Nel 1965 quando Rinus Michels arrivò sulla panchina dell’Ajax probabilmente aveva già in testa il suo grande progetto e quella sua personalissima idea del calcio che avrebbe rivoluzionato per sempre la concezione del gioco: fine definitiva della specializzazione nei ruoli ma elasticità e duttilità dei suoi giocatori nel ricoprire tutte le posizioni in campo. Quell’apparente “anarchia tattica” capace di far saltare i rigidi sistemi difensivi dell’epoca, basati quasi esclusivamente su una asfissiante marcatura a uomo, su un calcio offensivo e sull’idea che TUTTI gli undici calciatori in campo siano assolutamente a loro agio con il pallone tra i piedi.

Sulla falsariga dei principi di gioco del tecnico olandese, gli allenatori odierni, nel tentativo di attuare un gioco offensivo che cerchi di occupare sempre più spazi lungo tutto il campo, apprezzano sempre di più i calciatori in grado di garantire un alto livello di rendimento e un ampio ventaglio di caratteristiche a prescindere dal ruolo in cui un determinato giocatore venga impiegato, facendo venir meno quella che era la specializzazione nel ruolo da parte dei giocatori.

Il calcio attuale richiede una sempre più maggior fluidità dei moduli di gioco, che non sono più quelli rigidi, identificativi e facilmente riassumibili con le ormai note formule numeriche (4-4-2, 4-3-3, eccetera). Queste formule hanno avuto senso quando i giocatori avevano un compito ben preciso e limitato a una zona precisa del campo. Oggi, invece, si vedono tante squadre che alternano diversi moduli a seconda delle fasi di gioco, offensiva o difensiva, cambiando schieramento in continuazione. Di conseguenza ai giocatori è richiesta più duttilità e qualità tecnica per saper far fronte a tante diverse situazioni di gioco.

La posizione in campo, quindi, non definisce più il ruolo dei giocatori, ma sono i compiti svolti in campo a farlo. Un calciatore deve quindi interpretare i compiti che gli vengono assegnati muovendo la propria posizione per il campo e decifrando ogni singola situazione tattica a seconda dei principi di gioco della propria squadra. Per usare una formula coniata da Antonio Gagliardi, match analyst della Nazionale italiana: «Il ruolo non è più una posizione, ma una funzione».

Il ruolo, quindi, non è legato alla posizione in campo, ma alla funzione di ogni calciatore, a sua volta inserita nel più ampio disegno strategico della squadra, che non dipende dal modulo di base ma dalla ricerca dei princìpi di gioco, in accordo alle caratteristiche del singolo giocatore. Nel calcio contemporaneo il modulo è un abito cucito di volta in volta sulle diverse esigenze tattiche della partita ed è solo uno strumento da utilizzare per attuare i princìpi di gioco che sono i reali indicatori che definiscono l’identità di una squadra. Per questo il modulo è sempre modificabile: di partita in partita, all’interno della stessa partita e da una fase all’altra del gioco.

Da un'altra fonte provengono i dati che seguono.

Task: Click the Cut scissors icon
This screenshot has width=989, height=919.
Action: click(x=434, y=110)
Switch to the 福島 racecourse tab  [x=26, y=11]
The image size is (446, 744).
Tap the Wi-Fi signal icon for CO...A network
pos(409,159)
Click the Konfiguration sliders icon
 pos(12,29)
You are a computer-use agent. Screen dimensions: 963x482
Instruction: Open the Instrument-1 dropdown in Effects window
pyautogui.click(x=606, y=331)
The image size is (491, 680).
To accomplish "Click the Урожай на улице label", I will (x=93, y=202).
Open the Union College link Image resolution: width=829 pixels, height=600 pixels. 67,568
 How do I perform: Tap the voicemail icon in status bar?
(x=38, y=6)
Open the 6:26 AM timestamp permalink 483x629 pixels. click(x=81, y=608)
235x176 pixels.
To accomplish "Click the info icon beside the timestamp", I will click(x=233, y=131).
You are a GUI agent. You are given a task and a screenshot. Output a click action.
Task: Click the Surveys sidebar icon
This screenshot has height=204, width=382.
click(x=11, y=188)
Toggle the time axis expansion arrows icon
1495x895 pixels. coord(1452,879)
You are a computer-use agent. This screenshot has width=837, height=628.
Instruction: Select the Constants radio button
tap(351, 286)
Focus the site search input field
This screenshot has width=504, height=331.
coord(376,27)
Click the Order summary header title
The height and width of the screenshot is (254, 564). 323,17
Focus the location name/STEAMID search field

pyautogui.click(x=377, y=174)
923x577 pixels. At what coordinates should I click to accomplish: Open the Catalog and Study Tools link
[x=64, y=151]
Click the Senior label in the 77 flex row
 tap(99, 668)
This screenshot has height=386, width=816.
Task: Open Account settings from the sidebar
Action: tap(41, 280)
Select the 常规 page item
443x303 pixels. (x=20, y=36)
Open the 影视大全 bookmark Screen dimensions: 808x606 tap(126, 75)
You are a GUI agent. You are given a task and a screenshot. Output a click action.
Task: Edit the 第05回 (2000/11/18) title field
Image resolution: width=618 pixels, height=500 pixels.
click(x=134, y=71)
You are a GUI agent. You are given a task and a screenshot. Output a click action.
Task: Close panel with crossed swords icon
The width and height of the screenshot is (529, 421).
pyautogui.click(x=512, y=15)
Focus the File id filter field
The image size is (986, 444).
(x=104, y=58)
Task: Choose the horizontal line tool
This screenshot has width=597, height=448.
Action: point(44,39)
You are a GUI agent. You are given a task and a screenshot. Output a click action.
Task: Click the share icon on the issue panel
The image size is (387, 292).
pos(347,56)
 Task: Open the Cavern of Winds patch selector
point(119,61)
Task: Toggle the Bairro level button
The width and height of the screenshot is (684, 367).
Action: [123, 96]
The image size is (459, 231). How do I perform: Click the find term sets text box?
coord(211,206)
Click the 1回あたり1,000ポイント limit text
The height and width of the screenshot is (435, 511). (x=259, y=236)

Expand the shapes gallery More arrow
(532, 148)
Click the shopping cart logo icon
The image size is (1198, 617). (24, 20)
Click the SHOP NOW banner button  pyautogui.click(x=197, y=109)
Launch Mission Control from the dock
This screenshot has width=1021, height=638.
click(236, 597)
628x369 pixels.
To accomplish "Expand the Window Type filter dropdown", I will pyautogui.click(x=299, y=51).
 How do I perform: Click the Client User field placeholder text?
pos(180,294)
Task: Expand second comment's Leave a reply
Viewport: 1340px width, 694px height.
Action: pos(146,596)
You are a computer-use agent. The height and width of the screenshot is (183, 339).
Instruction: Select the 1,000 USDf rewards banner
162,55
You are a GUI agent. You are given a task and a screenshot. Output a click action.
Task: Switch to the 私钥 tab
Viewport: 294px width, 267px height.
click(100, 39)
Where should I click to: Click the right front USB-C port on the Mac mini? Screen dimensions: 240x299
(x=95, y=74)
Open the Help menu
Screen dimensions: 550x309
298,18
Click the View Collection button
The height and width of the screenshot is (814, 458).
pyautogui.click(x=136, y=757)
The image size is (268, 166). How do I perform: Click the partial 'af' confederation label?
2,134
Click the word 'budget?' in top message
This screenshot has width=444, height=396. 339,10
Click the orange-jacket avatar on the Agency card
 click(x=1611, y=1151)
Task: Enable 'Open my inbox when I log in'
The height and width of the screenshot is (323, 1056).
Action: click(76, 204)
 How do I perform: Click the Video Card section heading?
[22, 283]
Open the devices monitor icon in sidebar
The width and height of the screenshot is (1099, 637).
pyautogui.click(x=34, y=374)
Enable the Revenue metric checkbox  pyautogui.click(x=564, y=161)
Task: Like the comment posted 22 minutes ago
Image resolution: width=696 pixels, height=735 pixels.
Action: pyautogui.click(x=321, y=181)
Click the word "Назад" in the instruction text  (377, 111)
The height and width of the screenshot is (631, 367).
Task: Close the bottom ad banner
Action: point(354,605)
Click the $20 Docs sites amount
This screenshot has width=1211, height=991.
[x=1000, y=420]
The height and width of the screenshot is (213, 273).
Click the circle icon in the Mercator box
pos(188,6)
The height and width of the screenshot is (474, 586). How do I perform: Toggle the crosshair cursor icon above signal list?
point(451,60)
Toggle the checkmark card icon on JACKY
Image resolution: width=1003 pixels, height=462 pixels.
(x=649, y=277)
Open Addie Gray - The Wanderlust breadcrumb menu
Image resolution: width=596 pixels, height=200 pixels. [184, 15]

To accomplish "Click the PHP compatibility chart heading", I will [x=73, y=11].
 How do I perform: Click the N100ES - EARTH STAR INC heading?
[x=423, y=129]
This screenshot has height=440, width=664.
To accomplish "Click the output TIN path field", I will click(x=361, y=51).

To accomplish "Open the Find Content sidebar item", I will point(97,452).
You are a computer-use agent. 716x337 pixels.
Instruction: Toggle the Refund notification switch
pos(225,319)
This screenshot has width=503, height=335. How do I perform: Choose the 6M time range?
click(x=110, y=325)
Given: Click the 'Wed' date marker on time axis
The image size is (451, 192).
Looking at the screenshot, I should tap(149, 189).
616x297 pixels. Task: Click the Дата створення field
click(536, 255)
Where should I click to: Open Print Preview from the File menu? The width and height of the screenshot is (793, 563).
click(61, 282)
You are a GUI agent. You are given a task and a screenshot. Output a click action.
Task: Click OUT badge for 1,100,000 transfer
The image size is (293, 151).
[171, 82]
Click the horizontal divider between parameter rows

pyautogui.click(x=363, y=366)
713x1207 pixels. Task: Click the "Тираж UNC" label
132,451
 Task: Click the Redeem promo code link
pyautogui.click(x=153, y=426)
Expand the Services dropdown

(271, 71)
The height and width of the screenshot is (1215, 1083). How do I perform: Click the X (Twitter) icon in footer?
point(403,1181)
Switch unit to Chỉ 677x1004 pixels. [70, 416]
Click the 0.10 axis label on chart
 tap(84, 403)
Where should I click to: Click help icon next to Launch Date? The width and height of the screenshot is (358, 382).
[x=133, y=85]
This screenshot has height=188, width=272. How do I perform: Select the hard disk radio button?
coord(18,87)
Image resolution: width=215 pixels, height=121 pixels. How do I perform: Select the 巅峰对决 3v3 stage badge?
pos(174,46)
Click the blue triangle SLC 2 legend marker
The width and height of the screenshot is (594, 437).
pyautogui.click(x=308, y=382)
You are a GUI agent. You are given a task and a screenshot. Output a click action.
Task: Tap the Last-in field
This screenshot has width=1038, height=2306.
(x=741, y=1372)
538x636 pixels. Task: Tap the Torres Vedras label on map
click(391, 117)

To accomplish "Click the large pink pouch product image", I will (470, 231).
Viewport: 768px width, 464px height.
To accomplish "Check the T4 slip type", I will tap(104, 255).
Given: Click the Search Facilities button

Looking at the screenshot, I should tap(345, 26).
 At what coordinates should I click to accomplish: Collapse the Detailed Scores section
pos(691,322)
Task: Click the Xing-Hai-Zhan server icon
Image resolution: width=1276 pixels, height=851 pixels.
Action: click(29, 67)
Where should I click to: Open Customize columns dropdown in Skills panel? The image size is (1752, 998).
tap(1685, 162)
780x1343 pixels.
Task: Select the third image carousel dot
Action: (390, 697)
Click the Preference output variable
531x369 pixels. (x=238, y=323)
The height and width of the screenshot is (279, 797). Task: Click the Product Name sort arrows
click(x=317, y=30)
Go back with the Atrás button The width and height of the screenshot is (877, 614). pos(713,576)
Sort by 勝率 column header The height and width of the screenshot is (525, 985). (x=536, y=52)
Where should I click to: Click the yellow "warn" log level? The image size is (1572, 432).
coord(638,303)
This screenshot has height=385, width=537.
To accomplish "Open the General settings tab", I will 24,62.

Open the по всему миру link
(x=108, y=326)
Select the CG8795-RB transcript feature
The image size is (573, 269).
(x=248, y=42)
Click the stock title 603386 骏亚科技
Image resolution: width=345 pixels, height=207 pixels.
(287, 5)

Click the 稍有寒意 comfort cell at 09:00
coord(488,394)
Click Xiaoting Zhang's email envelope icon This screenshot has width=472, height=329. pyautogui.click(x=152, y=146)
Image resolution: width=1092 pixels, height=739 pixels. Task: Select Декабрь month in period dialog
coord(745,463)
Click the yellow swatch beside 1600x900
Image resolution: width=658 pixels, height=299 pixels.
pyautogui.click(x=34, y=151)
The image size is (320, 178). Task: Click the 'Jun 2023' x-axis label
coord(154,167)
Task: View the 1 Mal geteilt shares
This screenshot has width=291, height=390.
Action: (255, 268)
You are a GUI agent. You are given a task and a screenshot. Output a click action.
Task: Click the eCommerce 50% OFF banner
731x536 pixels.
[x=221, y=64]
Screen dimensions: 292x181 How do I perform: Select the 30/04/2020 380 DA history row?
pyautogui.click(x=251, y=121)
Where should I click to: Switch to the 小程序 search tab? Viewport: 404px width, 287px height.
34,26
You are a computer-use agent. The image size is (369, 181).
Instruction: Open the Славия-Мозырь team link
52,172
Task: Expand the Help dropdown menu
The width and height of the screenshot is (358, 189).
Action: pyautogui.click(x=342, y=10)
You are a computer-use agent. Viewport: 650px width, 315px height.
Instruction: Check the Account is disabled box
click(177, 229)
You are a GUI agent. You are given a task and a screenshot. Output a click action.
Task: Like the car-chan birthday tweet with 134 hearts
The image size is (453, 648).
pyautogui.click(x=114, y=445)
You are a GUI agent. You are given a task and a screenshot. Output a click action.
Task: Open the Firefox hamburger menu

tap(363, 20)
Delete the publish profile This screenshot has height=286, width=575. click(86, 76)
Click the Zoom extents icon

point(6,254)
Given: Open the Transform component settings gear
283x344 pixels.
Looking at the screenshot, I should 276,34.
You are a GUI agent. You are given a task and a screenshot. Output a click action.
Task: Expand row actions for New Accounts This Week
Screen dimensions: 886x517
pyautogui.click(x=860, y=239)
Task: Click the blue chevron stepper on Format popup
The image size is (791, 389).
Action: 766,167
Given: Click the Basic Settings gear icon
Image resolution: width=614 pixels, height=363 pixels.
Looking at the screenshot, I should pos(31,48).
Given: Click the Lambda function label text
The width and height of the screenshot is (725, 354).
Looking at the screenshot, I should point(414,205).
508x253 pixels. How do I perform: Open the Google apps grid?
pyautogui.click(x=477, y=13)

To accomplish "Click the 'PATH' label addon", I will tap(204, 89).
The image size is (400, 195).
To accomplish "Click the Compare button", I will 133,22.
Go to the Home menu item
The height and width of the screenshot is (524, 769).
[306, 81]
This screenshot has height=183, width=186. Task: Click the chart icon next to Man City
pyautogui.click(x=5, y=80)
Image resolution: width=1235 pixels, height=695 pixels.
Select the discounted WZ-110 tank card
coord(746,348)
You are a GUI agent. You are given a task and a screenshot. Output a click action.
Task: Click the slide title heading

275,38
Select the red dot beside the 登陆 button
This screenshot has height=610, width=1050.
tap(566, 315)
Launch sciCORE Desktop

All’interno di questa cornice la posizione dei calciatori non ne definisce ormai il ruolo, che è invece determinato dalle funzioni svolte in campo. E come conseguenza diretta, il calcio di oggi richiede ai calciatori un bagaglio tecnico completo che gli permetta di interpretare ogni singolo momento della partita: calciatori meno legati a soluzioni rigide, capaci di rispondere alla estrema variabilità del gioco del calcio.

Insomma, il calcio di questi ultimi anni sta mettendo in risalto quanto siano preziosi i giocatori “universali”. La loro capacità di rivestire una funzione importante in determinati momenti e fasi della partita, in molteplici scenari tecnico-tattici a prescindere dal ruolo in cui vengono schierati, è una risorsa fondamentale.